─── Reading text ───
And they did, and I'm
like, okay, thank you.

And it was at the end of the movie,
and it didn't feel cheesy, you know.

It,

Jeremy: the direct Frankenstein
references were coming a little hot

and heavy at the end of the movie,

Emily: Yeah,

I

Ben: I

Emily: that,

was the best time for it

Ben: that they keep flashing
to her notebook that literally

says the modern Prometheus.

Emily: yeah, yeah, which,
I mean, I like the idea.

I think it's a really cool idea
and I think that the movie had a

really cool idea and I thought it
was like, just be literal with it.

Don't, don't fuck around.

Just be like, I thought that was fine.

The, the parts that bothered me
other than creepy overacting girl.

Were that just like the Marilyn Manson
video like new metal video editing like

I was I felt like that was a little
Much because there was so much cool

shit going on around that they didn't
need like Editing jump scares like you

Emmmanuel: I felt like, sorry go

Emily: though you go you go

Emmmanuel: no I just, I felt like
it was kind of by necessity, like

I bet if you linger on Chris, or
you linger on the equipment, it all

starts to look a little goofy, and
so, you're like, hey, let's kind of

keep a soft focus, jump cut, kind of.

That

Emily: I just felt like there would be a
better way Like it wouldn't take me out

as much if it wasn't like, you know, get
scared get scared jump cut kind of thing

but Because that, like, a lot of the,
the, when they would cut to, like, the

gore, I thought that was really effective,
like, because it was so amorphous and

gross and, like, when he smashed that
cop's head and it became, like, jelly,

and I was like, damn, they really,

Ben: skimp on the, like, the gore at all.

Emily: yeah,

Emmmanuel: having a bad day.
───
## Required work:
a. In the movie discussion, what does the notebook the film keeps flashing to literally say?
b. Extend the movie discussion transcript past its final line.
─── Data shown ───
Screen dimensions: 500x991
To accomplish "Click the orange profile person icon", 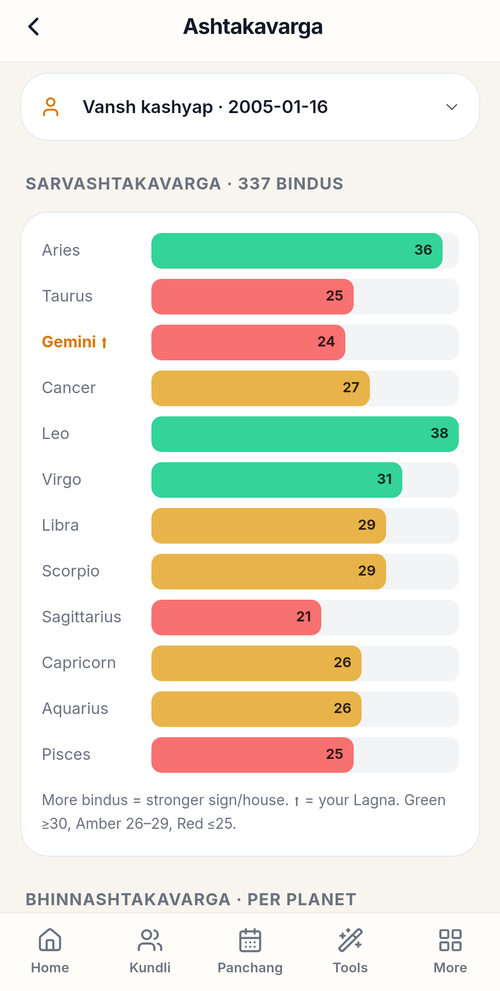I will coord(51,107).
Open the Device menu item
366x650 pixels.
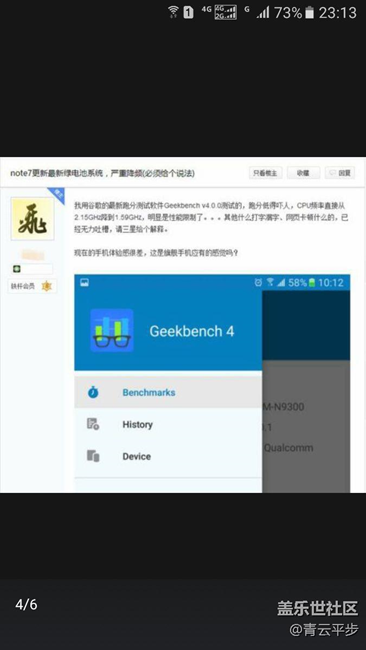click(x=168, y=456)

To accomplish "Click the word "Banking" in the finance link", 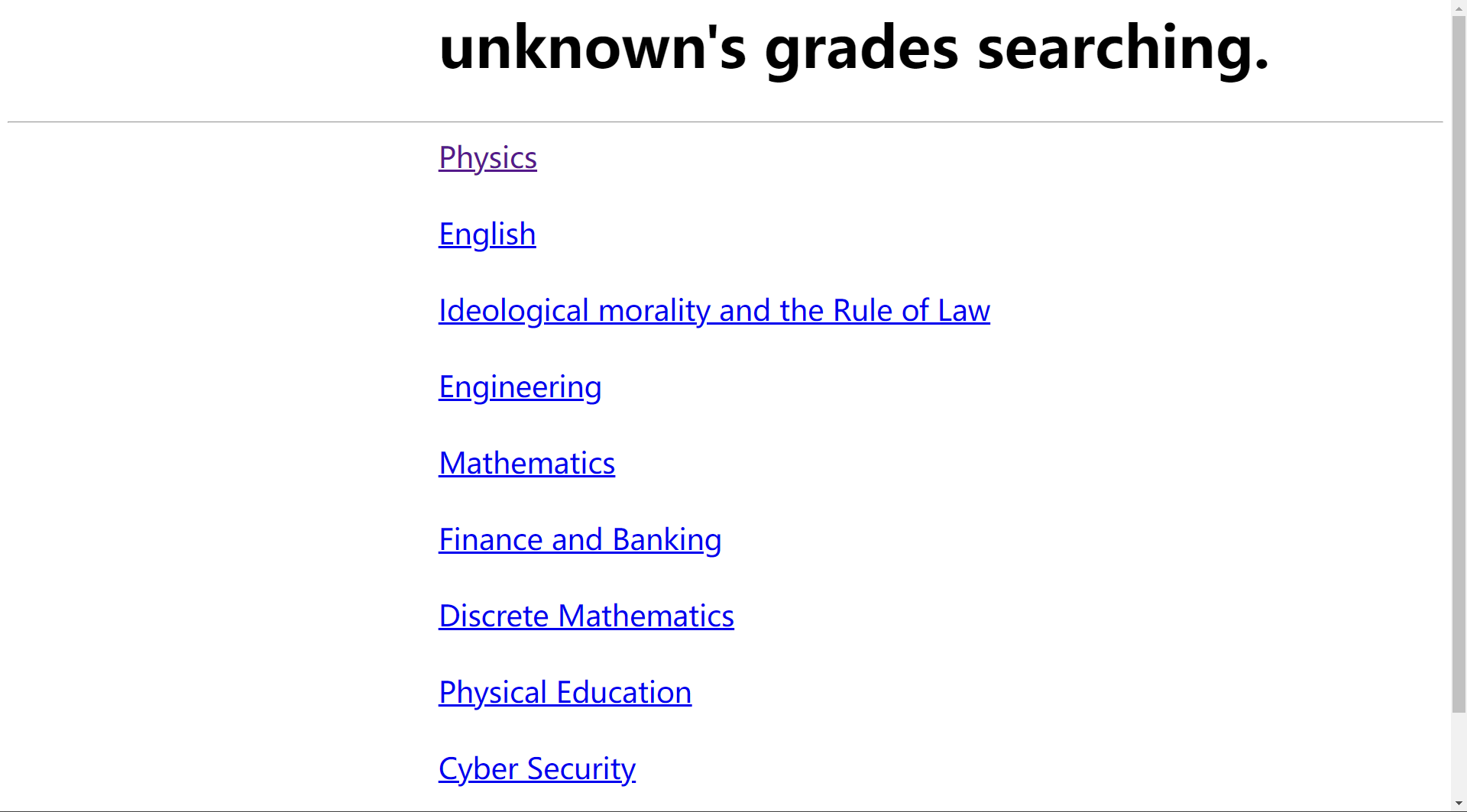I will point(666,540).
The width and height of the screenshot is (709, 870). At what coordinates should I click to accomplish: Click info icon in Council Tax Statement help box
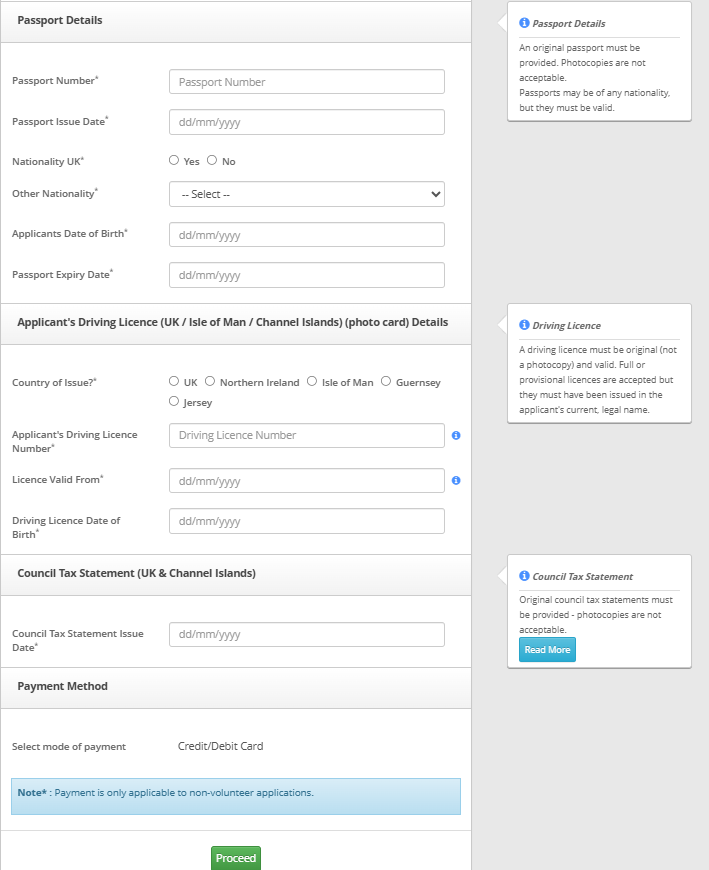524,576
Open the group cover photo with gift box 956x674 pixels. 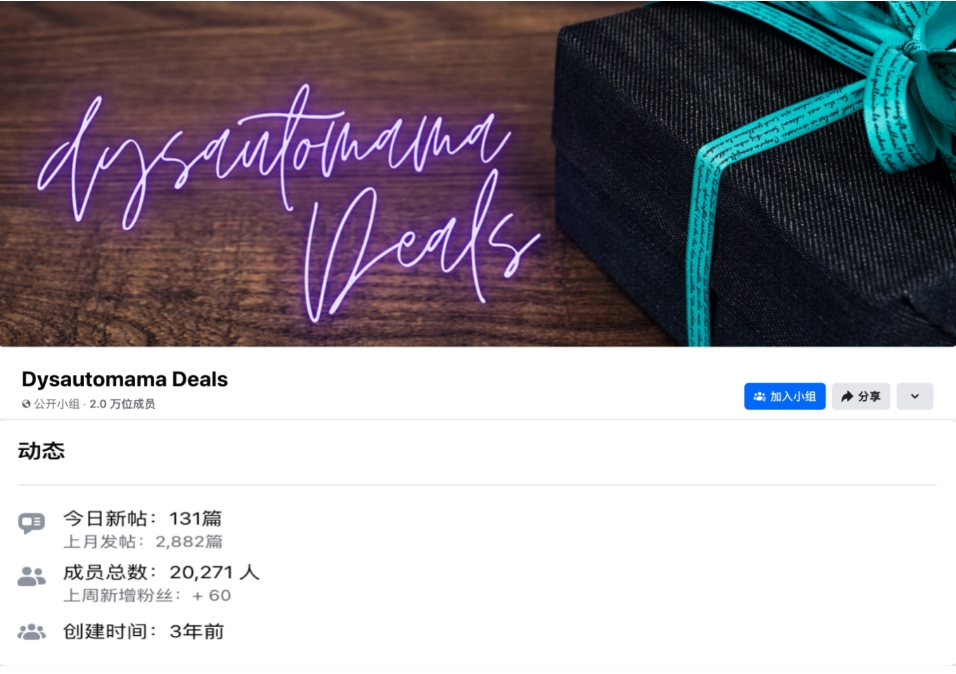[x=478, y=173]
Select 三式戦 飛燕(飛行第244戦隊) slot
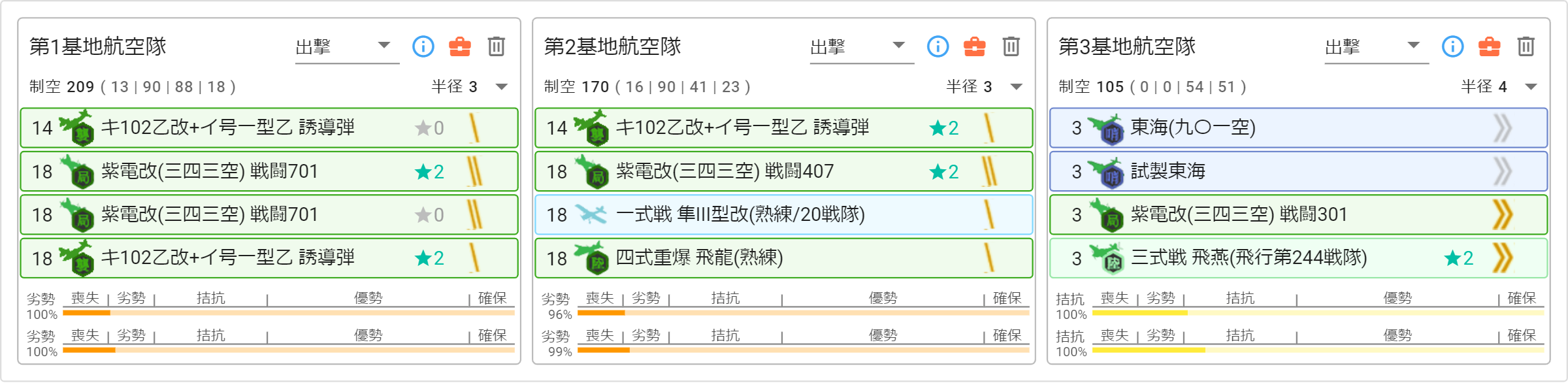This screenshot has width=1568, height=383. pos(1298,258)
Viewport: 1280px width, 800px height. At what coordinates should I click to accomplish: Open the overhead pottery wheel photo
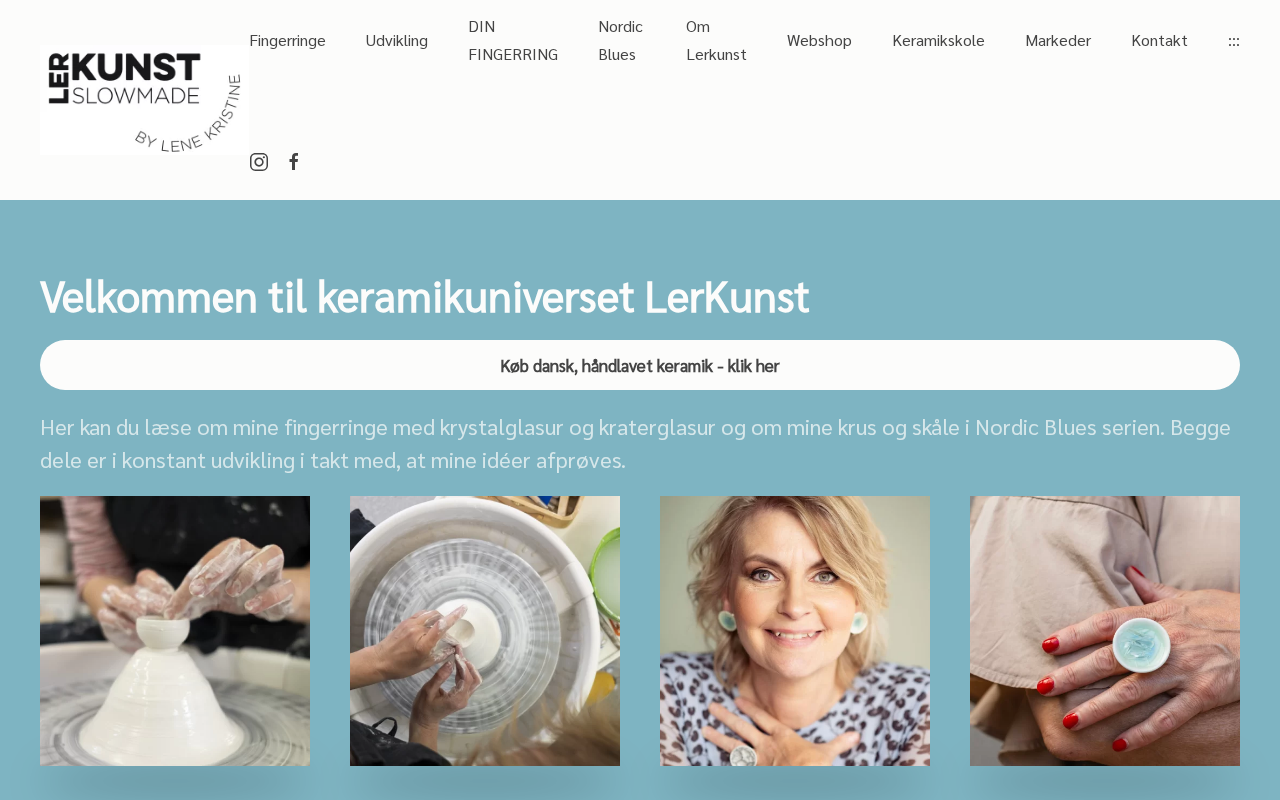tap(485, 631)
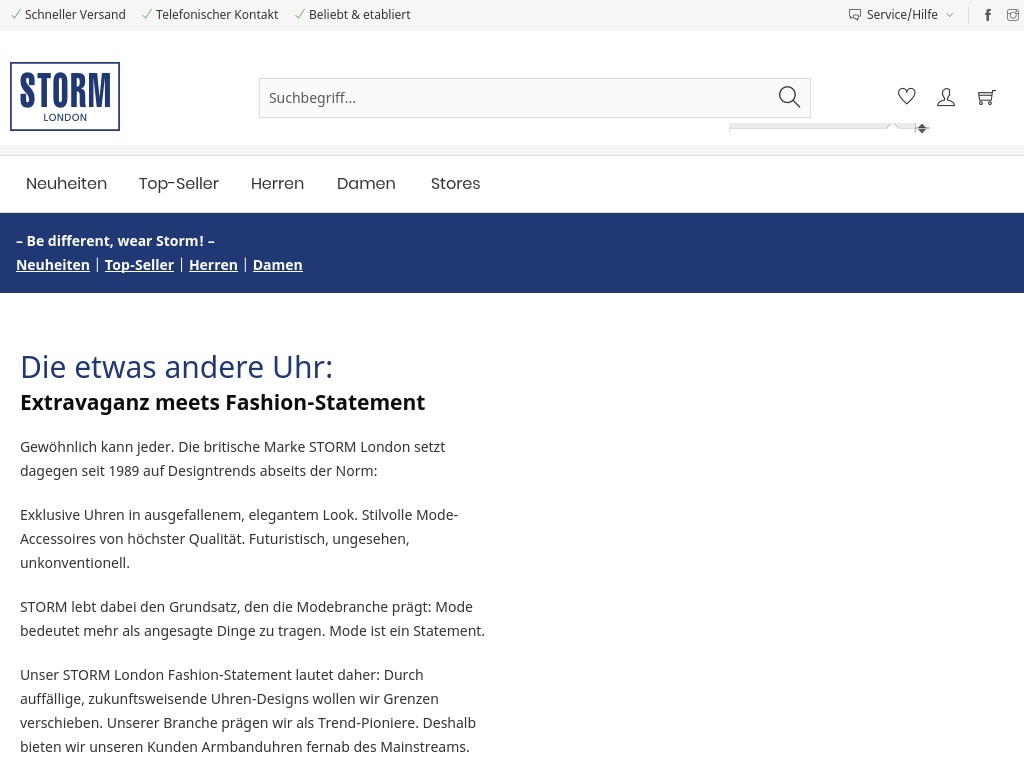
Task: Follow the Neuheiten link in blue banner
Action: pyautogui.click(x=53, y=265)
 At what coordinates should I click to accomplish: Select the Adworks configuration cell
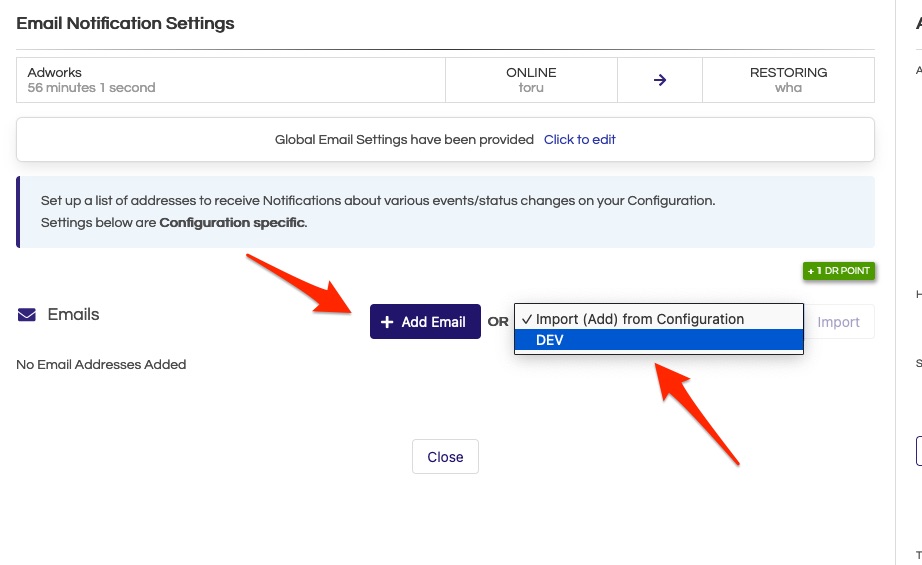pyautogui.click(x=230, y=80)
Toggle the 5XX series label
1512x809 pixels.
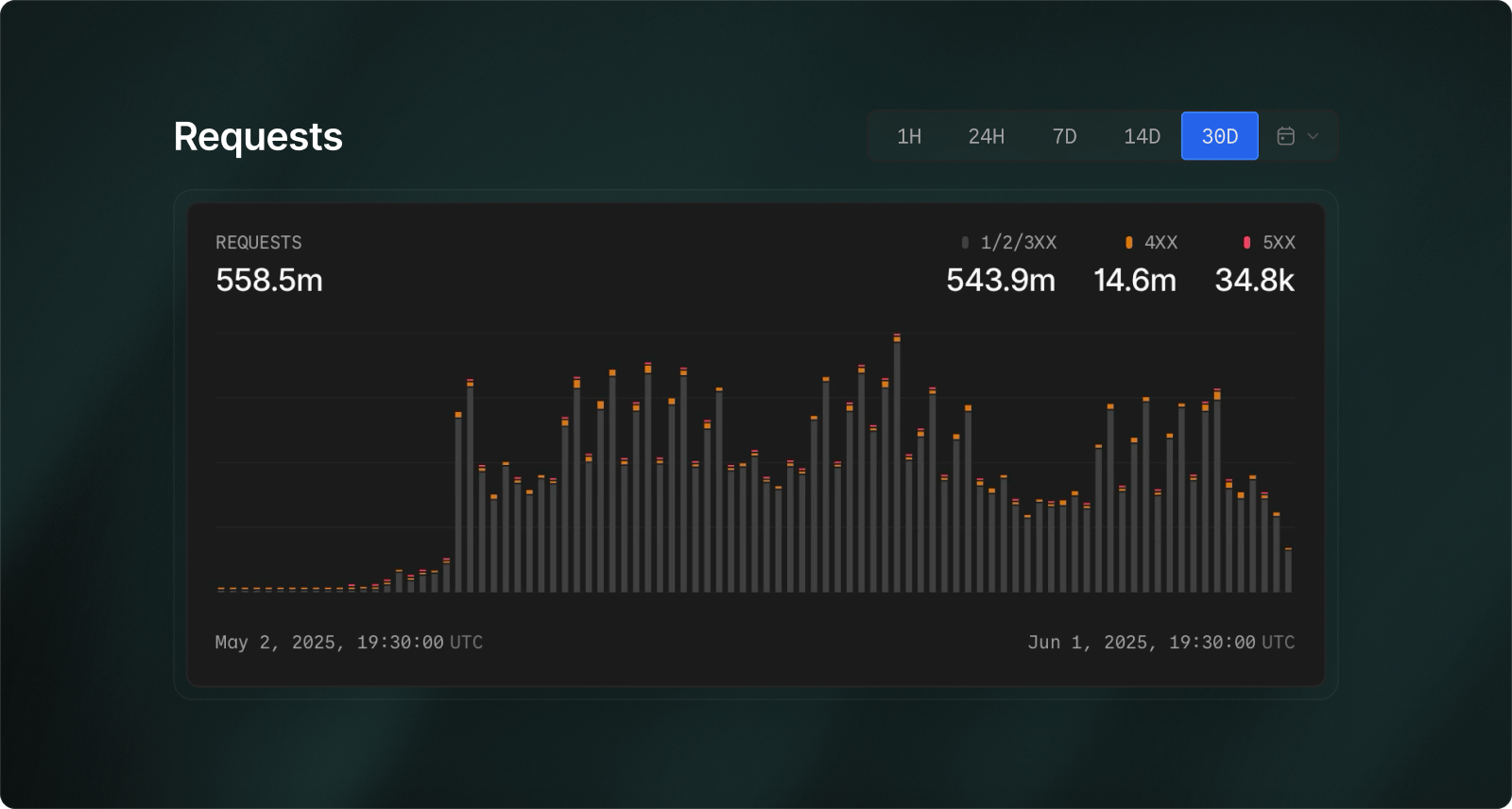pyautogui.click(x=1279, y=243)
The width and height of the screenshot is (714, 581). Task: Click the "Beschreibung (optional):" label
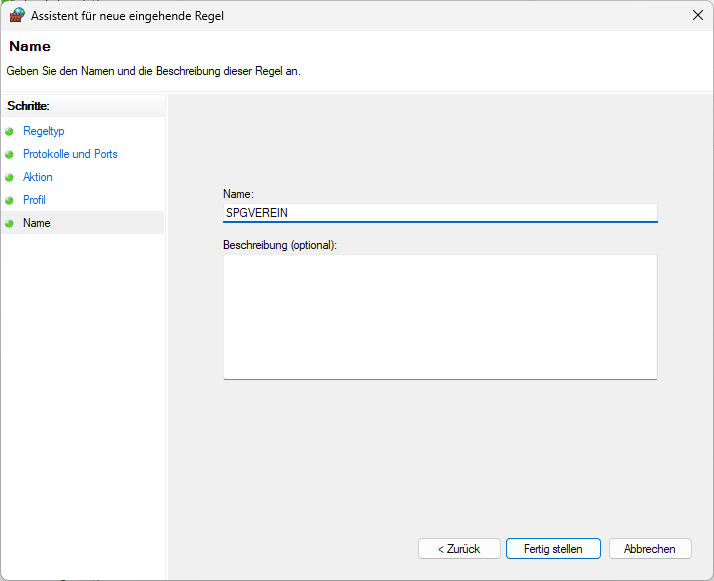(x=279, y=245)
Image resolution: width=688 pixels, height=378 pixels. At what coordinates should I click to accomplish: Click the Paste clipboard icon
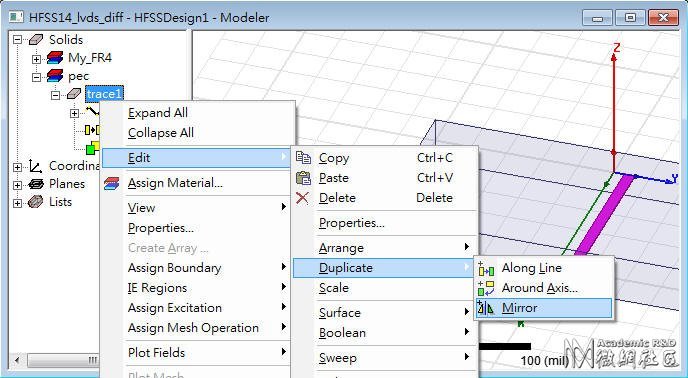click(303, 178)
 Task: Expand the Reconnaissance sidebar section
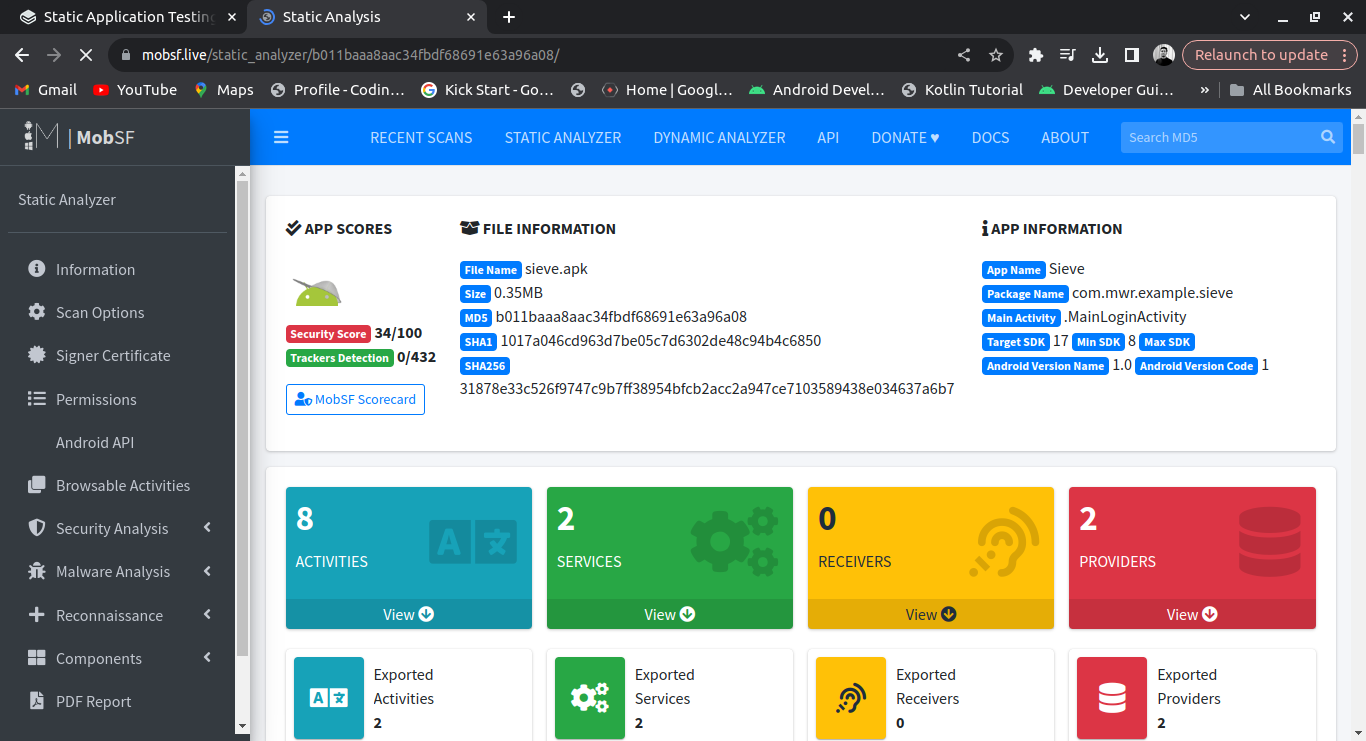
───
## Outputs in order:
a. It says "the modern Prometheus."

b.
Emily: yeah, I mean, that was his last

day,

Jeremy: effect that it has when
Chris touches people, like the scars

that Vicaria gets on her arm, and

Emily: of like

Jeremy: show up later.

Yeah, it's like, it's like
weird burns from his hands

Ben: There's,

Jeremy: his baseball mitts.

I

Ben: there's one scene.

I really want to talk about and get
everyone's opinions on it because I

thought it was a really interesting one.

And it was when they're having their
family dinner and the cops come and Chad

Coleman just like barricades the door.

Aaron: huh.

Yeah, that had, there was layers to that.

Because I guess, you know, they're banging
the door down, they're trying to get in,

they, they, you know, I guess if you, not
to like call upon any attorneys here, But,

you know, I think the, I think the point
that was trying to be made there was, you

know, this being treated like subhumans
and being wrangled up like cattle and,

you know, and there's no expectation
that your rights are going to be.

You know, you're right.

You're going to be preserved, but at the
same time, there's the exact expectation

that they're going to bash ahead.

And if you let that if you open
that door and let them in, they're

going to take every opportunity
to, you know, so it's sort of just

like, all right, well, if we can.

We can avoid, we can show that we know
what's what, and we can avoid opening

the door to let them in because I,
my assumption was they knew that the

minute they quote unquote let them
in, then, you know, has half of their

rights out the door right there.

And so that that's, you
know, it was sort of.

Reinforcing in my head that reinforced
because you remember when they're

sitting there having like a nice little
family, you know, dinner that reinforced

where they actually are, you know, in
the world and where this is happening.

It also.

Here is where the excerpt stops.